_TO DO_: Copy the following listing verbatim, line for line.

_RECORDS TO PROCESS_:
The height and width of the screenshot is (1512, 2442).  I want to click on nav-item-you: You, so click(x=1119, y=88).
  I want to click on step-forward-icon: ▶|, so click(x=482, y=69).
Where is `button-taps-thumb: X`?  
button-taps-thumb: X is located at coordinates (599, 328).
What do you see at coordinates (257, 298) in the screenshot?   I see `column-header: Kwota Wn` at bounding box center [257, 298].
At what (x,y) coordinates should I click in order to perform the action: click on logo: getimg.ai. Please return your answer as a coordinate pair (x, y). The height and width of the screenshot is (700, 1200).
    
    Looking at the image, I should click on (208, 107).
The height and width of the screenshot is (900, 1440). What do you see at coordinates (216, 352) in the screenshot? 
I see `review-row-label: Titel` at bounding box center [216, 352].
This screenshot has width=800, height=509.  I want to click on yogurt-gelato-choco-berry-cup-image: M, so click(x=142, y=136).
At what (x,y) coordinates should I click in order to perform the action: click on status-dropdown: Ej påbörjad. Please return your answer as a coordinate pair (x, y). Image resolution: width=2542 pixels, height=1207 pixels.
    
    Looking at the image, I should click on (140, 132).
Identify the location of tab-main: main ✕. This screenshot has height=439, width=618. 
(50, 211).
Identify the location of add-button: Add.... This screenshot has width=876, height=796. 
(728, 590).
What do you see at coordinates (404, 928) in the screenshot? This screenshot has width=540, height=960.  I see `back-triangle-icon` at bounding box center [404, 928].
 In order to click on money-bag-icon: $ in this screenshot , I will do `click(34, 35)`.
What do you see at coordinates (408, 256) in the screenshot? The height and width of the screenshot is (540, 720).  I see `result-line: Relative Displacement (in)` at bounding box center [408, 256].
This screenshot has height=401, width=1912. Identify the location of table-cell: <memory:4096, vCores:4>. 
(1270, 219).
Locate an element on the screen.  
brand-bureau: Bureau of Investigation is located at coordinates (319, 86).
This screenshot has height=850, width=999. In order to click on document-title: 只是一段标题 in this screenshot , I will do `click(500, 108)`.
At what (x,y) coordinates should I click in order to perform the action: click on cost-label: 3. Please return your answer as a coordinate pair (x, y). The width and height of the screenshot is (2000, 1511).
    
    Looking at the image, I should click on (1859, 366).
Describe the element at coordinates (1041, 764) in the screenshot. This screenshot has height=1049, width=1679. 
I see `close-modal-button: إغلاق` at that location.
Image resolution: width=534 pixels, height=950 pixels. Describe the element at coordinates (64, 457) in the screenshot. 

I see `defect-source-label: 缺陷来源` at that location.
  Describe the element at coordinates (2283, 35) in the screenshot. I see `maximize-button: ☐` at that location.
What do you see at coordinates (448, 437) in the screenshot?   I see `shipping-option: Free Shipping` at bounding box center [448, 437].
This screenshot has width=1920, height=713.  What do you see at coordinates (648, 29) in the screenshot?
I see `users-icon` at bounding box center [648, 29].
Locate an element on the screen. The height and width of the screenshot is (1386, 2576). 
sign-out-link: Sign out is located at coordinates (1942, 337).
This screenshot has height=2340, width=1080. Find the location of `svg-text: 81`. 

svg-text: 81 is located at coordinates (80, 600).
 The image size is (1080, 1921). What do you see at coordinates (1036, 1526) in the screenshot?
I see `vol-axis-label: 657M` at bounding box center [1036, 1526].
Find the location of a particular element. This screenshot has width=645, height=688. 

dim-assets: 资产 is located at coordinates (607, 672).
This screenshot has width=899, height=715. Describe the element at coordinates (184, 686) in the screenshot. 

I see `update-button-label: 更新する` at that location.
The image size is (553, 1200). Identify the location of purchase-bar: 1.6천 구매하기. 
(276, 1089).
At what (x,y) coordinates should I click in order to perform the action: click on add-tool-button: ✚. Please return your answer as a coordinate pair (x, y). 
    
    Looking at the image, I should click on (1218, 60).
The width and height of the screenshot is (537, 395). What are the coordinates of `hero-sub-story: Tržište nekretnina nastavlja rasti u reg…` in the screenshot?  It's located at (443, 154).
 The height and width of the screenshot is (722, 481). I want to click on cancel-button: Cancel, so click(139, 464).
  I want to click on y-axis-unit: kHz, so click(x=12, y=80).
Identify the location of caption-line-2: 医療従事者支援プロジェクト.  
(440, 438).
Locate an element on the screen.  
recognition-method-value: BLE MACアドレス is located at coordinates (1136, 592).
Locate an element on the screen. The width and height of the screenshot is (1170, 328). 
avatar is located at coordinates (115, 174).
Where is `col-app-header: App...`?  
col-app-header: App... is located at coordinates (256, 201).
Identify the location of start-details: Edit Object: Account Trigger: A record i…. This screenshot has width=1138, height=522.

_COMPLETED TASK_:
The height and width of the screenshot is (1512, 2442).  I want to click on nav-item-you: You, so click(x=1119, y=88).
  I want to click on step-forward-icon: ▶|, so click(x=482, y=69).
Where is `button-taps-thumb: X`?  
button-taps-thumb: X is located at coordinates (599, 328).
What do you see at coordinates (257, 298) in the screenshot?   I see `column-header: Kwota Wn` at bounding box center [257, 298].
At what (x,y) coordinates should I click in order to perform the action: click on logo: getimg.ai. Please return your answer as a coordinate pair (x, y). The height and width of the screenshot is (700, 1200).
    
    Looking at the image, I should click on (208, 107).
The height and width of the screenshot is (900, 1440). What do you see at coordinates (216, 352) in the screenshot? 
I see `review-row-label: Titel` at bounding box center [216, 352].
This screenshot has width=800, height=509.  I want to click on yogurt-gelato-choco-berry-cup-image: M, so click(x=142, y=136).
At what (x,y) coordinates should I click in order to perform the action: click on status-dropdown: Ej påbörjad. Please return your answer as a coordinate pair (x, y). Image resolution: width=2542 pixels, height=1207 pixels.
    
    Looking at the image, I should click on (140, 132).
Identify the location of tab-main: main ✕. This screenshot has height=439, width=618. 
(50, 211).
Identify the location of add-button: Add.... This screenshot has width=876, height=796. 
(728, 590).
What do you see at coordinates (404, 928) in the screenshot? This screenshot has width=540, height=960.  I see `back-triangle-icon` at bounding box center [404, 928].
 In order to click on money-bag-icon: $ in this screenshot , I will do `click(34, 35)`.
What do you see at coordinates (408, 256) in the screenshot? The height and width of the screenshot is (540, 720).  I see `result-line: Relative Displacement (in)` at bounding box center [408, 256].
This screenshot has height=401, width=1912. Identify the location of table-cell: <memory:4096, vCores:4>. 
(1270, 219).
Locate an element on the screen.  
brand-bureau: Bureau of Investigation is located at coordinates (319, 86).
This screenshot has height=850, width=999. In order to click on document-title: 只是一段标题 in this screenshot , I will do `click(500, 108)`.
At what (x,y) coordinates should I click in order to perform the action: click on cost-label: 3. Please return your answer as a coordinate pair (x, y). The width and height of the screenshot is (2000, 1511).
    
    Looking at the image, I should click on (1859, 366).
Describe the element at coordinates (1041, 764) in the screenshot. This screenshot has height=1049, width=1679. 
I see `close-modal-button: إغلاق` at that location.
Image resolution: width=534 pixels, height=950 pixels. Describe the element at coordinates (64, 457) in the screenshot. 

I see `defect-source-label: 缺陷来源` at that location.
  Describe the element at coordinates (2283, 35) in the screenshot. I see `maximize-button: ☐` at that location.
What do you see at coordinates (448, 437) in the screenshot?   I see `shipping-option: Free Shipping` at bounding box center [448, 437].
This screenshot has width=1920, height=713.  What do you see at coordinates (648, 29) in the screenshot?
I see `users-icon` at bounding box center [648, 29].
Locate an element on the screen. The height and width of the screenshot is (1386, 2576). 
sign-out-link: Sign out is located at coordinates (1942, 337).
This screenshot has height=2340, width=1080. Find the location of `svg-text: 81`. 

svg-text: 81 is located at coordinates (80, 600).
 The image size is (1080, 1921). What do you see at coordinates (1036, 1526) in the screenshot?
I see `vol-axis-label: 657M` at bounding box center [1036, 1526].
Find the location of a particular element. This screenshot has width=645, height=688. 

dim-assets: 资产 is located at coordinates (607, 672).
This screenshot has width=899, height=715. Describe the element at coordinates (184, 686) in the screenshot. 

I see `update-button-label: 更新する` at that location.
The image size is (553, 1200). Identify the location of purchase-bar: 1.6천 구매하기. 
(276, 1089).
At what (x,y) coordinates should I click in order to perform the action: click on add-tool-button: ✚. Please return your answer as a coordinate pair (x, y). 
    
    Looking at the image, I should click on (1218, 60).
The width and height of the screenshot is (537, 395). What are the coordinates of `hero-sub-story: Tržište nekretnina nastavlja rasti u reg…` in the screenshot?  It's located at (443, 154).
 The height and width of the screenshot is (722, 481). I want to click on cancel-button: Cancel, so click(139, 464).
  I want to click on y-axis-unit: kHz, so click(x=12, y=80).
Identify the location of caption-line-2: 医療従事者支援プロジェクト.  
(440, 438).
Locate an element on the screen.  
recognition-method-value: BLE MACアドレス is located at coordinates (1136, 592).
Locate an element on the screen. The width and height of the screenshot is (1170, 328). 
avatar is located at coordinates (115, 174).
Where is `col-app-header: App...`?  
col-app-header: App... is located at coordinates (256, 201).
Identify the location of start-details: Edit Object: Account Trigger: A record i…. This screenshot has width=1138, height=522.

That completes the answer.